Walker is speaking at the RNC. But then, John McCain is too. Me, I’m more interested in actions than speeches.
I wonder which are the three tenths parts of a single human being the Christian Science Monitor thinks (it’s science after all, even if a qualifiedly modified Christian science, right?) are to be left off to arrive at the something less than two? Or, are parts to be removed from both human beings, so, say .15 from one plus .15 from the other to total three-tenths? But more pointedly, which parts and how measured? Like, parts by mass, or parts by volume? Surface area? And would the “victims” miss them? Suppose the state starts in cutting away at their brains, or their hearts, rather than at their feet or fingers! That could quickly become a bigger problem.
It’s Obama’s EO that’s supposedly making only 1.7 people eligible for work papers, so excising 0.3 of a person’s worth of brain would help in turning them into Obama voters.
The only place the federal government has any business deciding who gets and who doesn’t get a driver’s license is the District of Columbia.
States have always set their own standards for eligibility for licensing.
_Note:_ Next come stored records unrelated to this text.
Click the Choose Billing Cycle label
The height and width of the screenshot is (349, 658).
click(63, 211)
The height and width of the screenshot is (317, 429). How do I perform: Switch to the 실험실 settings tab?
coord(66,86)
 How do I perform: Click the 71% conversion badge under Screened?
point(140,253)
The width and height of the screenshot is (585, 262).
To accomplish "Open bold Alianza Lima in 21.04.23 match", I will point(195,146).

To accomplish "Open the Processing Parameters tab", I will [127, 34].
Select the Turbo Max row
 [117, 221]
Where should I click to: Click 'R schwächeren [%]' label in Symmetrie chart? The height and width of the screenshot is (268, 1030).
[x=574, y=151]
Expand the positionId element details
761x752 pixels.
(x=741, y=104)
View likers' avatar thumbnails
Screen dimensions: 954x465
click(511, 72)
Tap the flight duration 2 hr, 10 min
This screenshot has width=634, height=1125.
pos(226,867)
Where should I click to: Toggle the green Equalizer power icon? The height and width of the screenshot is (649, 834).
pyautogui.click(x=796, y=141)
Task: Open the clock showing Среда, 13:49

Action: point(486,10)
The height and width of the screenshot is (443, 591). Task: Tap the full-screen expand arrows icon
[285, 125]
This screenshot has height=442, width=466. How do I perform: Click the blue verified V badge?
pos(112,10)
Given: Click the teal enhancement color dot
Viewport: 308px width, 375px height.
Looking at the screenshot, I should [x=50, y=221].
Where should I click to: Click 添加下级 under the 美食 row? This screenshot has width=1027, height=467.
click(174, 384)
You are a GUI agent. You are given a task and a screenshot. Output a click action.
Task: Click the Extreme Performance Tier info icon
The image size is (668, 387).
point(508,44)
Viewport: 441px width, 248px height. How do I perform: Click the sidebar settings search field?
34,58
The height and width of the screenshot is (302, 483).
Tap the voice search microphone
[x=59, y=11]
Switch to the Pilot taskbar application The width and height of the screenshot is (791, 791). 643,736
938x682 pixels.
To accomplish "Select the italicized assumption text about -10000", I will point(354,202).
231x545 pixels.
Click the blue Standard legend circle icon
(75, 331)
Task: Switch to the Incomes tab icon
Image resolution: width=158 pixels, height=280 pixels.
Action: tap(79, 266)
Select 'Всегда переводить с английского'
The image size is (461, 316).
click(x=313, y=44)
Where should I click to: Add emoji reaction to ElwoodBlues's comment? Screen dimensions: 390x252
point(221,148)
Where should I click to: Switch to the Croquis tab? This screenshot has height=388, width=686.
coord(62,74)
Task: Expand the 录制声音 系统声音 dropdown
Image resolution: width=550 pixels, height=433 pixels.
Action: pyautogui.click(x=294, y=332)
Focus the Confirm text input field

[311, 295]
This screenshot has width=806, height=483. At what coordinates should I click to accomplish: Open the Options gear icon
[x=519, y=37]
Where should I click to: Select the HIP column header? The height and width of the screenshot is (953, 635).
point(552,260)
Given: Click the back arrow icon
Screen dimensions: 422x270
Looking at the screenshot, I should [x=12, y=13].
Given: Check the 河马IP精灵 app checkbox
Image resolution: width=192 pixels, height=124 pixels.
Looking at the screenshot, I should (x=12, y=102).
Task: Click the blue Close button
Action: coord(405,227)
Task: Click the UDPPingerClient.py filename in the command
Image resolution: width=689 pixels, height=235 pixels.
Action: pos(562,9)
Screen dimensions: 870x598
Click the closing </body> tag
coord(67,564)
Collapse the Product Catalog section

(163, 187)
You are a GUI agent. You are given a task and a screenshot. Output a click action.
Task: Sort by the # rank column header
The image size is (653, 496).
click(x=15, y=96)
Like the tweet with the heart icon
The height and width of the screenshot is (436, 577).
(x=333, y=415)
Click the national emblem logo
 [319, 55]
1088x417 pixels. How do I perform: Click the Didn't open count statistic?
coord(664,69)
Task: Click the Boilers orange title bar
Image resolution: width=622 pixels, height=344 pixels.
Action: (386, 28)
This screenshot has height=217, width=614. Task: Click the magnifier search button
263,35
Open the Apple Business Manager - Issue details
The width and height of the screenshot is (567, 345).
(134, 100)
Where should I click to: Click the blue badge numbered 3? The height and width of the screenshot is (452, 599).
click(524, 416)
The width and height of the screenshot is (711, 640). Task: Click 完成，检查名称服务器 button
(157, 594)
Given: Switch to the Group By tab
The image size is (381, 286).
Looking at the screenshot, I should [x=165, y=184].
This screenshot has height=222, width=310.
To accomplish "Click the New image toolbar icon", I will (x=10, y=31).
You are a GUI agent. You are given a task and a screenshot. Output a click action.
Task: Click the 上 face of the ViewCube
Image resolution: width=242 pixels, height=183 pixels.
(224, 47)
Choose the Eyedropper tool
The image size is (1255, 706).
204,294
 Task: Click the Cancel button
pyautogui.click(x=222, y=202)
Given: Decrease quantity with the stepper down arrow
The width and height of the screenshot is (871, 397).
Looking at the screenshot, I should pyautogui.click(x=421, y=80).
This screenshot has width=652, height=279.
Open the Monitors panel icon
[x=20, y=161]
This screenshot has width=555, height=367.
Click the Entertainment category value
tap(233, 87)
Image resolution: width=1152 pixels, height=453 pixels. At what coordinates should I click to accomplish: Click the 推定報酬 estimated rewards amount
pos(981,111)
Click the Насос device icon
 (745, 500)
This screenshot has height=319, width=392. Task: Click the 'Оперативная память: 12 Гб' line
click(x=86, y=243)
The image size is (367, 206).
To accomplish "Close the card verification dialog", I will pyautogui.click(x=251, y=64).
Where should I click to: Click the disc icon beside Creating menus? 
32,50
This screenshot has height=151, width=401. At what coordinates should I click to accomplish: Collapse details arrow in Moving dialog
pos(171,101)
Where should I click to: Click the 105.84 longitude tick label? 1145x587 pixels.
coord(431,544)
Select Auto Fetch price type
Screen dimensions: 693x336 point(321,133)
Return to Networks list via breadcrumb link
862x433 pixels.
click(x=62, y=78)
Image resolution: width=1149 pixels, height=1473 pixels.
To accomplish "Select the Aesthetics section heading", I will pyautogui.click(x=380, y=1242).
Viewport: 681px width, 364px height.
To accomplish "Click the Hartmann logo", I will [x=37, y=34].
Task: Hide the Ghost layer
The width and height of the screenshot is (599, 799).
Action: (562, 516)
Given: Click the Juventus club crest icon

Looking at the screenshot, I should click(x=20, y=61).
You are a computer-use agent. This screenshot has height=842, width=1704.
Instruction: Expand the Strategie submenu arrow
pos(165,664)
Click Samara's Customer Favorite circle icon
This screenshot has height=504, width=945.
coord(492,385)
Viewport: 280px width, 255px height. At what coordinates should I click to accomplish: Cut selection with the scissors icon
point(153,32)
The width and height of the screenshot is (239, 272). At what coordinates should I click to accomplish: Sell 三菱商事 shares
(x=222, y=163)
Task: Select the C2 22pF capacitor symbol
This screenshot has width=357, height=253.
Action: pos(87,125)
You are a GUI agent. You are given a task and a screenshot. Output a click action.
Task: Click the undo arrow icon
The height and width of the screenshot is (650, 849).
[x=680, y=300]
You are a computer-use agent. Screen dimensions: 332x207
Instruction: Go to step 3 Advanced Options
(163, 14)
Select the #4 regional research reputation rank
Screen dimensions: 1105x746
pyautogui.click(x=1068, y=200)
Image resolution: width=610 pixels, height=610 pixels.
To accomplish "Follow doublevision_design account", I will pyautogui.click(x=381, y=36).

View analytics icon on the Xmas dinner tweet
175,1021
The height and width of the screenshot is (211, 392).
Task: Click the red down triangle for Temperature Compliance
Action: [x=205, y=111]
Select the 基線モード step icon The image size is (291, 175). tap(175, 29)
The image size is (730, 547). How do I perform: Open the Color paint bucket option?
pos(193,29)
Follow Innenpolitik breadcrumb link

Which is why I have a California driver’s license, and not a United States driver’s license. That every state respects the license issued by California is a courtesy extended by each state to the others, not a federal action.
Setting DC and the driver’s licensing question apart for a moment, our more particular question is in what State or States, or other part of the United States (territory, protectorate, etc.) is the President entitled to unwrite and rewrite federal laws on his on whim, and to suit his political campaigning needs? And why is it that so many of the members of our pitiful journalists’ community fail to ask that primary question?
Someone needs to point out to Olivas that Governor Brewer is merely telling the feds that she’s standing in the way of illegals lining up for more free shit that AZ cannot afford.
Math is hard for these people, isn’t it?
“…just sheer political pandering to largely nativist and restrictionist forces.”—and who is pandering to whom with this statement?
“…George Wallace in a skirt”—racial demagoguery containing nothing that resembles an argument.
“. . . on his own whim,” that should read.
That crap right there is what needs flushing.
What gets me is that in reality, it is Brewer and Heineman that are NOT pandering to a special interest group. And unfortunately, the Repub ruling class is perfectly willing to pander.
My quick and dirty analysis is that the RINO ruling class wants more illegals in the country so they can have cheap lawn care, while the Dem ruling class wants more illegals in the country so they can have more voters. In either case, actual legal US citizens (native born and legally immigrated) take in the shorts, but that never bothered the kings and princes of yore.
I would ask you for proof of your analysis, Hrothgar. Show your work, please.
– An interesting, and possibly informative exercise, might be to email the Governor of your state and ask them if they intend to issue drivers licenses to illegals and give them citizens benefits.
– Put the pols on the spot, the press sure as hell won’t.
I was talking to Mom today (Mom is 80 and center/right politically) and mentioned the only thing that will prevent civil war is governors pushing back against the Federal Government.
Mom didn’t even flinch at the mention of civil war, which shocked me. Mom is an MSM informed voter, which tells me that MSM hasn’t been as effective at “managing the news” as the White House would like.
Obviously, I find it disturbing that the idea of civil war isn’t as radical as it was a couple of years ago.
…must have arrived in the US before the age of 16, and have no major crimes on their record.
When did “sneaking into another country” become a non-major crime? We’re not talking about people who simply checked the wrong box on Form 6059B.